Le cassette nido: necessarie o no?
Il picchio muratore preferisce le cavità naturali, ma a volte accetta anche le cassette nido. Funzionano bene soprattutto le cassette in legno robusto con un'apertura di volo relativamente piccola. L'uccello può eventualmente "murare" ulteriormente l'ingresso con il fango per ridurlo ancora.
È preferibile appendere la cassetta al tronco di un albero a due o tre metri di altezza, in un posto tranquillo, non esposto direttamente al sole di mezzogiorno e fuori dalla vista diretta dei gatti.
Perché questo piccolo uccello ha un impatto così grande sul tuo giardino
Avere un picchio muratore in giardino è molto più di una semplice soddisfazione visiva. L'uccello contribuisce a mantenere in equilibrio le popolazioni di insetti e occupa cavità che altrimenti resterebbero inutilizzate. Per la sua preferenza verso gli alberi antichi è spesso considerato una specie indicatrice: se è presente, l'ambiente circostante tende a essere favorevole anche per molte altre specie.
Chi vuole fare di più per la natura nel proprio giardino può prendere il picchio muratore come riferimento concreto.
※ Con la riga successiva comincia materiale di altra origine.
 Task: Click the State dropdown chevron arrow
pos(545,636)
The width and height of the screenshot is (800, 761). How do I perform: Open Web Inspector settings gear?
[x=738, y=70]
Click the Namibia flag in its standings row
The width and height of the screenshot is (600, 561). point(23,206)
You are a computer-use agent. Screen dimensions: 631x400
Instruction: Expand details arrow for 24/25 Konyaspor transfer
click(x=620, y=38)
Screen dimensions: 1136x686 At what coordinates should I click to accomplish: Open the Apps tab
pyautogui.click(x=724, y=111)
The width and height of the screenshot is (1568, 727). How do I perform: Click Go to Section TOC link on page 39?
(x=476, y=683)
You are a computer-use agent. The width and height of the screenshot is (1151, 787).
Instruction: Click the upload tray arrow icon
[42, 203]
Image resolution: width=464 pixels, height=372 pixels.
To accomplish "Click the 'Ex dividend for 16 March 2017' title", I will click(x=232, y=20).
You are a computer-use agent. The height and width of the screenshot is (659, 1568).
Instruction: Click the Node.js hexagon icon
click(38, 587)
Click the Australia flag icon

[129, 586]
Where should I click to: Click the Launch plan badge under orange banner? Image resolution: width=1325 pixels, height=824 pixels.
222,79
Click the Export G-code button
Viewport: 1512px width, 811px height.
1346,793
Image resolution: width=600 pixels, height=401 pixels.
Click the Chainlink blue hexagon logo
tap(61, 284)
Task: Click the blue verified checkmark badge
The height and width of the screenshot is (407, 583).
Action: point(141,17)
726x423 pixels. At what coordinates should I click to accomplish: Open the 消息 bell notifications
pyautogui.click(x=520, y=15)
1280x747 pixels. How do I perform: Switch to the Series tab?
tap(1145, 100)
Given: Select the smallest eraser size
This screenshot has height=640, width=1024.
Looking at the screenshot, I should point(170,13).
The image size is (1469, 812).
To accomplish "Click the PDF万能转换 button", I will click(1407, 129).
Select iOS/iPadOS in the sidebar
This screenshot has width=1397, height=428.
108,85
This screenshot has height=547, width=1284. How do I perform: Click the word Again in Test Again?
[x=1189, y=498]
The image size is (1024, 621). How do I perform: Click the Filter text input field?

Risparmiare gli alberi vecchi, fare meno pulizia e nutrire con moderazione sono tre passi semplici che giovano sia a questo uccello che agli altri ospiti del giardino.
Per i bambini e i birdwatcher alle prime armi, il picchio muratore rappresenta un punto di partenza ideale. È facilmente riconoscibile, ha un comportamento molto caratteristico e torna spesso negli stessi luoghi. Con un binocolo e un po' di pazienza, in aprile e nei mesi successivi c'è tantissimo da osservare, senza dover raggiungere una riserva naturale lontana.